Eight of California’s 450 Emergency Call Centers (PSAPs) have migrated at least some emergency calls from legacy 911 technology to the Next Generation 911 (NG911) platform, and the number of 911 centers making a similar transition is expected to increase in 2023.
Paul Troxel, division chief of 911 program management for the California Governor’s Office of Emergency Services (Cal OES), told members of the state’s 911 advisory board that there were some issues associated with older call processing equipment (CPE). limited the planned deployment of IP-based NG911 systems.
“So this year — 2022 — we have eight successful deployments and installations,” Troxel said during the Nov. 16 advisory committee meeting. “It was a work in progress.
Troxel said the NG911 deployment team — supported in large part by the testing and certification work being done by the state’s NG911 lab — developed a “commercial” solution to the legacy CPE problem. Troxel expressed confidence that the pace of NG911 rollout in California will accelerate next year as more PSAP centers have expressed interest in switching to the IP-based NG911 platform that supports voice, text, data and video communications.
“We have several agencies that are pushing to move to cloud CPE,” Troxel said. “We have several active deployments and then we have a lot of emergency call centers contacting the team and asking for their updated allocation letters and [asking] what is the process.
“In 2023, we expect deployment to be faster and take less time.”
At the heart of the legacy CPE solution is a box that emulates the Automatic Location Identification (ALI) feature used in the legacy 911 system, but the new approach provides NG911 location information – typically more accurate than location. data from the legacy system – to the legacy CPE.
“One of the problems we found is that the CPE can’t take the NG911 location and push it through the CPE into the CAD,” Troxel said.
“This ALI emulation box will bring next generation positioning and deliver it through the serial port all the way to the CAD system. This will allow the legacy CPE to view the location [and] display number information to give dispatchers the information they need. They can send it to CAD and continue the conversation.’
Troxel noted that a technician would need to visit the PSAP to install the ALI emulation box.
Budge Currier, chairman of the 911 Advisory Committee, said the ALI emulation solution has been tested and is in use.

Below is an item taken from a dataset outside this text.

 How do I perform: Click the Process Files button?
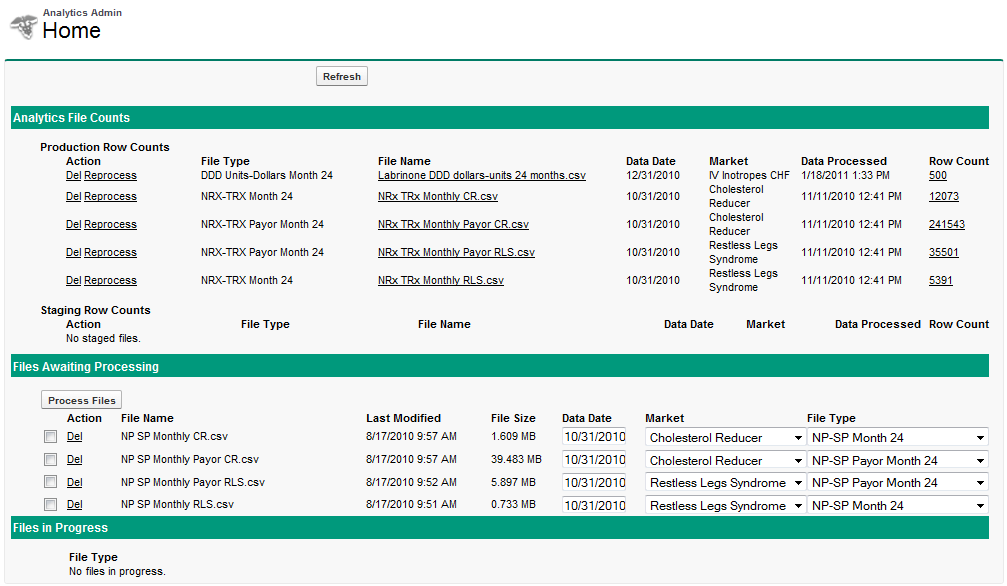82,400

“Imperial County and El Dorado County have them today and are working on the network as we speak today,” Currier said during the board meeting.
This ALI-emulated box is also in use in Tuolomne County, where the first PSAPs were migrated to NG911 technology, according to Troxel.
“In Tuolomne County, … they have T-Mobile, Verizon, Frontier landline and AT&T Mobility on the NG911 network,” he said. “I believe that’s about 90% of their workload that’s on NG911 and working today.
“The ALI emulation box has been installed there for some time and is working.”
Troxel highlighted the NG911 State Laboratory’s contributions to testing and validating the performance of equipment such as the CPE that is used with the NG911 system.
“When we bought our CPE, we bought with a requirement that met the NENA i3 standard,” Troxel said. “When this contract was signed in 2017, there was no NG911 laboratory to confirm this. Now we have the NG911 lab and it allows us to do some tests.
We are seeing limitations with older call processing equipment where it is not i3-compatible [requirement]. This created a big challenge for our team and our NG911 service providers, [forcing them] to look at how we handle 911 calls to legacy solutions.”